First, the Db2 inline support enables the application delivers to employ modular programming because their SQL statements reuse the calculation by invoking the UDF. Second, the Db2 inline support improves performance because when the SQL statement is run the UDF calculation is moved inline to the SQL statement which eliminates the overhead of the external program call.
A simple performance test of the inline and non-inline versions of a UDF against a table with a half million rows showed a 4x performance improvement for the query using the inline version of the UDF. This performance result reinforces how expensive it is for the database engine to perform external program calls.
When the
function is created, Db2 for i reviews the function definition to determine if
the function is inline eligible. The main requirement is that the function
logic must be simple – the function body must contain a RETURN statement or a
RETURN statement wrapped within a BEGIN … END
pairing. If the calculation
requires multiple assignments and SQL statements, then that logic cannot be
moved into another SQL statement.

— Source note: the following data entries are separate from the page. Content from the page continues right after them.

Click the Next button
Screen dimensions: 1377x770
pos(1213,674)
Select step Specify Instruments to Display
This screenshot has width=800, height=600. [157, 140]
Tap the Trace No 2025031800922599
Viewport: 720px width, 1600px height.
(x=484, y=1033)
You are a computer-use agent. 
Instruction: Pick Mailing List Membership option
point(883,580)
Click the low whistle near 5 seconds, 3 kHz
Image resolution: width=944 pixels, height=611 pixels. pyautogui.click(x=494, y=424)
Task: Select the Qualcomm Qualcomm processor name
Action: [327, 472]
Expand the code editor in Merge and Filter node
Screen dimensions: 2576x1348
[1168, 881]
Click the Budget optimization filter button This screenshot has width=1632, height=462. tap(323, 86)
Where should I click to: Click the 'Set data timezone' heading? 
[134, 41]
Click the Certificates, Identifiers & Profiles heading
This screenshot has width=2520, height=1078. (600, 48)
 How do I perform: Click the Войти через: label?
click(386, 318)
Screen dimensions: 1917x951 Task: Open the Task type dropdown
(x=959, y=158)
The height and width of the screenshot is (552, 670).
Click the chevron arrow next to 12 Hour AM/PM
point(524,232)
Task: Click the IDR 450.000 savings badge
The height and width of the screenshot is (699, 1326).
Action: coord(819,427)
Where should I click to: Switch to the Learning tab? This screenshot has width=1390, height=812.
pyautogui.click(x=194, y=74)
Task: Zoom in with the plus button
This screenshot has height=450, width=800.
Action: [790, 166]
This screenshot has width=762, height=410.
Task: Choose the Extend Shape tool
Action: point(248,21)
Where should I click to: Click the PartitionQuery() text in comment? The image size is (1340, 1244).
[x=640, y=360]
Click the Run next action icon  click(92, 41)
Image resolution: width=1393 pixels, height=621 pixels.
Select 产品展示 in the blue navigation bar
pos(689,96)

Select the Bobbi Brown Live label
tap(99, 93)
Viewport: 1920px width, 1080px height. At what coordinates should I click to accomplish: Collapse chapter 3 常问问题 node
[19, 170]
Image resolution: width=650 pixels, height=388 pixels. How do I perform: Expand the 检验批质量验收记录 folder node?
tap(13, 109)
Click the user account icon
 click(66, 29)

If the
UDF is a scalar user-defined function, the function must be defined with the GLOBAL DETERMINISTIC setting. A
user-defined table function must be defined with the NO EXTERNAL ACTION
setting. These are the main
requirements, but the complete list of the inline requirements is documented
for both scalar UDFs and table UDFs.
At this
point, you’re probably wondering how to verify if your existing SQL UDFs are
being inlined. The SYSFUNCS view in QSYS2 contains all the details about UDFs
on your system, so it’s easy to determine the inline status by running a query
like the following:
SELECT routine_schema, routine_name, inline
FROM qsys2.sysfuncs WHERE external_language IS NULL
Here’s an example of the output that you’ll receive:
The YES and NO values
returned as inline status above are obvious, but what does mean if the INLINE status
is Null (i.e., -) like the INT_ARRAY function in this example? The Null value means that Db2 for i hasn’t
had a chance to determine if your function is inline eligible. Meaning
that the UDF was created before Db2 had the inline feature that was first made
available on the IBM i 7.3 release via a Database Group PTF.
One of
the strengths of IBM i is that programs like an SQL UDF keep on running when
you install a new release. No program
recompiles or recreations are needed. One downside of this run forever approach
is that your program can miss out on new performance optimization like UDF
inlining. Because of this, I recommend
that clients recreate all their SQL functions, SQL procedures, and SQL triggers
after installing a new release of the IBM i operating system. With this approach, you guarantee that your
SQL procedural objects are leveraging all the latest optimizations delivered by
the Db2 team in Rochester.
You should now have a firm understanding of how UDF inlining delivers the best of both worlds in terms
of UDF performance and using UDFs for modular programming. And hopefully, you're thankful for it like me!